For DAMON-external changes that implementing demote_pages() and
promote_pages(), I'm unsure if the implementation is reusing appropriate
functions, and if those are placee in right source file. Especially, I'm
unsure if vmscan.c is the right place for promotion code. Also I don't know if
there is a good agreement on the promotion/demotion target node decision. That
should be because I'm not that familiar with the areas and the files, but I
feel this might because our discussions on the promotion and the demotion
operations are having rooms for being more matured. Because I'm not very
faimiliar with the part, I'd like to hear others' comments, too.

To this end, I feel the problem might be able to be simpler, because this
patchset is trying to provide two sophisticated operations, while I think a
simpler approach might be possible. My humble simpler idea is adding a DAMOS
operation for moving pages to a given node (like sys_move_phy_pages RFC[1]),
instead of the promote/demote. Because the general pages migration can handle
multiple cases including the promote/demote in my humble assumption. In more
detail, users could decide which is the appropriate node for promotion or
demotion and use the new DAMOS action to do promotion and demotion.
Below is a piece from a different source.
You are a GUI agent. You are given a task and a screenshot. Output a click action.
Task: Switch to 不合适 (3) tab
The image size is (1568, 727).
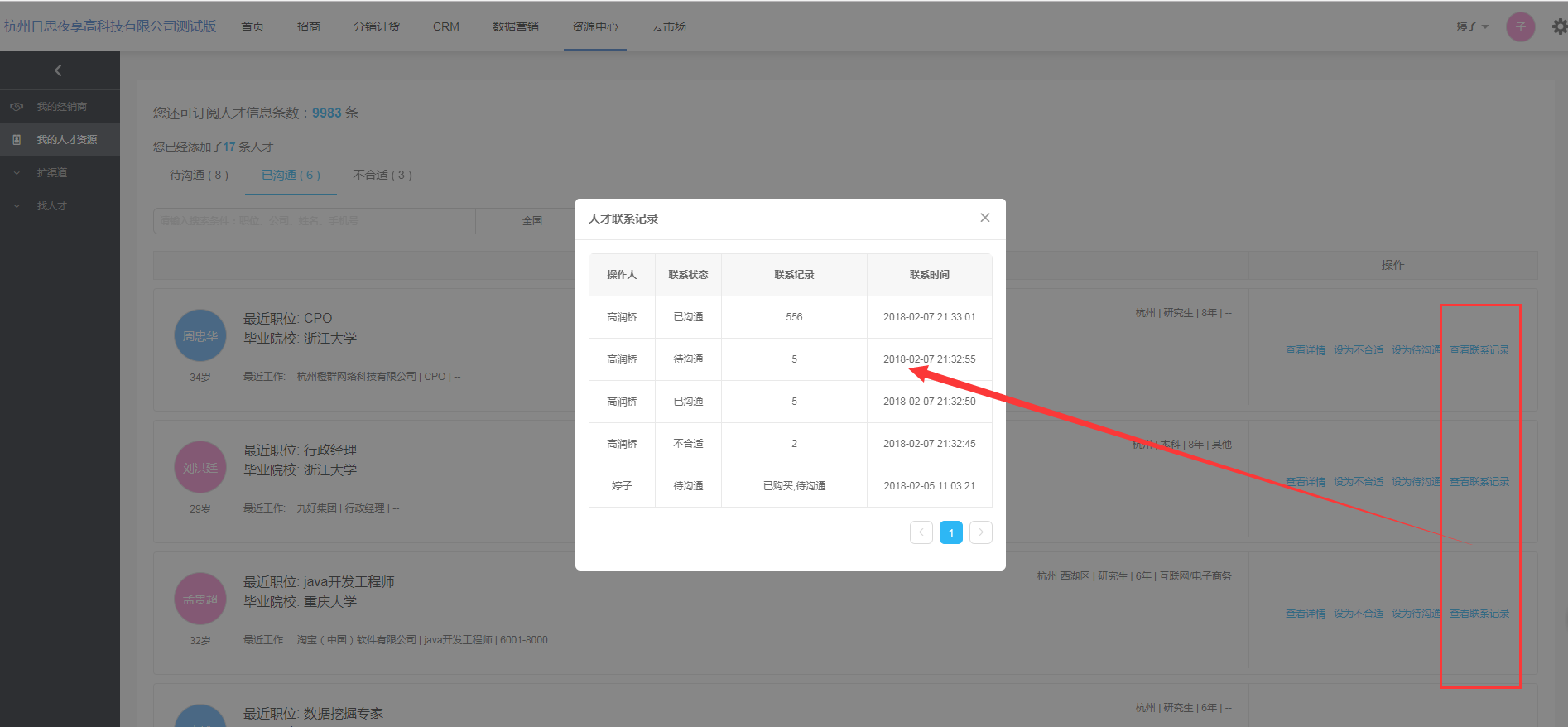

Users
would requested to decide which node is the proper promotion/demotion target
nodes, but that decision wouldn't be that hard in my opinion.

For this, 'struct damos' would need to be updated for such argument-dependent
actions, like 'struct damos_filter' is haing a union.
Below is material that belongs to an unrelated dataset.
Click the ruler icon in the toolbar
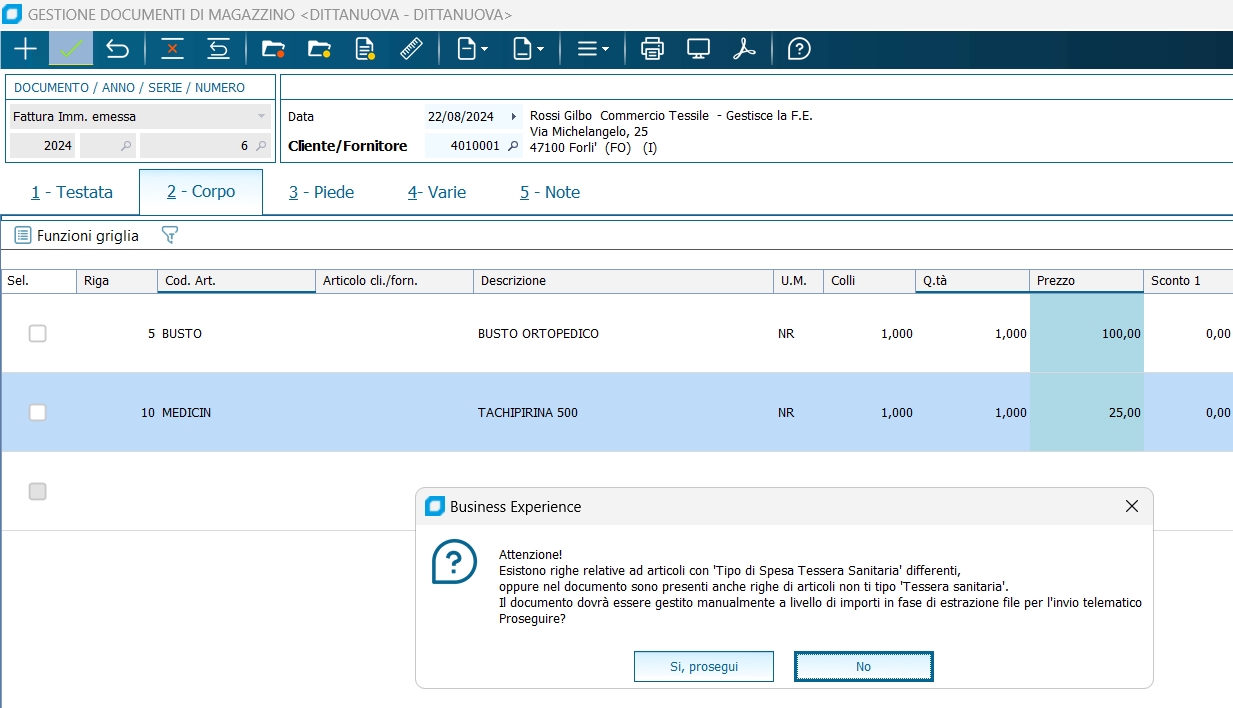pyautogui.click(x=411, y=49)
In future, we could extend the operation to the promotion and the demotion
after the dicussion around the promotion and demotion is matured, if required.
And assuming DAMON be extended for originating CPU-aware access monitoring, the
new DAMOS action would also cover more use cases such as general NUMA nodes
balancing (extending DAMON for CPU-aware monitoring would required), and some
complex configurations where having both CPU affinity and tiered memory. I
also think that may well fit with my RFC idea[2] for tiered memory management.
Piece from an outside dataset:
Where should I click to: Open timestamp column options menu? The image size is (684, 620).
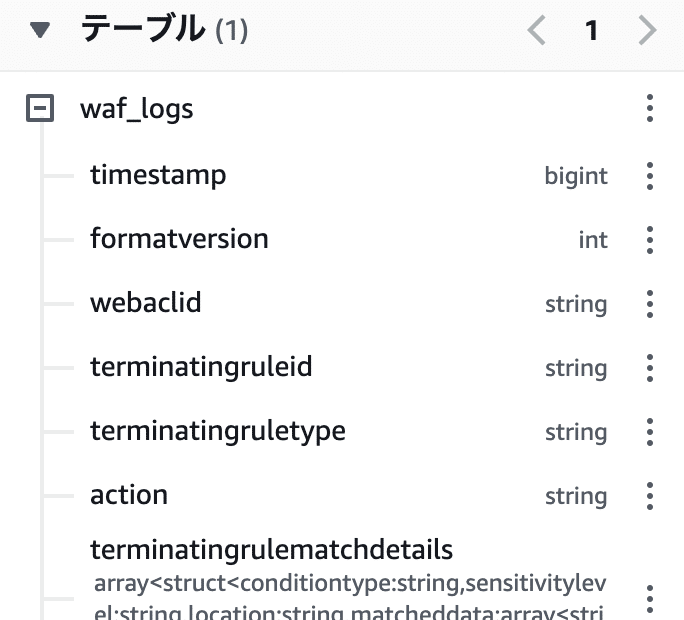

Looking forward to opinions from you and others. I admig I miss many things,
and more than happy to be enlightened.

[1] https://lwn.net/Articles/944007/
[2] https://lore.kernel.org/damon/20231112195602.61525-1-sj@xxxxxxxxxx/


Thanks,
SJ

>
> Signed-off-by: Honggyu Kim <honggyu.kim@xxxxxx>
> Signed-off-by: Hyeongtak Ji <hyeongtak.ji@xxxxxx>
> Signed-off-by: Rakie Kim <rakie.kim@xxxxxx>
>
> [1] https://lore.kernel.org/damon/20231112195602.61525-1-sj@xxxxxxxxxx
> [2] https://github.com/skhynix/hmsdk
> [3] https://github.com/redis/redis/tree/7.0.0
> [4] https://github.com/brianfrankcooper/YCSB/tree/0.17.0
> [5] https://dl.acm.org/doi/10.1145/3503222.3507731
> [6] https://dl.acm.org/doi/10.1145/3582016.3582063
>
> Honggyu Kim (2):
> mm/vmscan: refactor reclaim_pages with reclaim_or_migrate_folios
> mm/damon: introduce DAMOS_DEMOTE action for demotion
>
> Hyeongtak Ji (2):
> mm/memory-tiers: add next_promotion_node to find promotion target
> mm/damon: introduce DAMOS_PROMOTE action for promotion
>
> include/linux/damon.h | 4 +
> include/linux/memory-tiers.h | 11 ++
> include/linux/migrate_mode.h | 1 +
> include/linux/vm_event_item.h | 1 +
> include/trace/events/migrate.h | 3 +-
> mm/damon/paddr.c | 46 ++++++-
> mm/damon/sysfs-schemes.c | 2 +
> mm/internal.h | 2 +
> mm/memory-tiers.c | 43 ++++++
> mm/vmscan.c | 231 +++++++++++++++++++++++++++++++--
> mm/vmstat.c | 1 +
> 11 files changed, 330 insertions(+), 15 deletions(-)
>
>
> base-commit: 0dd3ee31125508cd67f7e7172247f05b7fd1753a
> --
> 2.34.1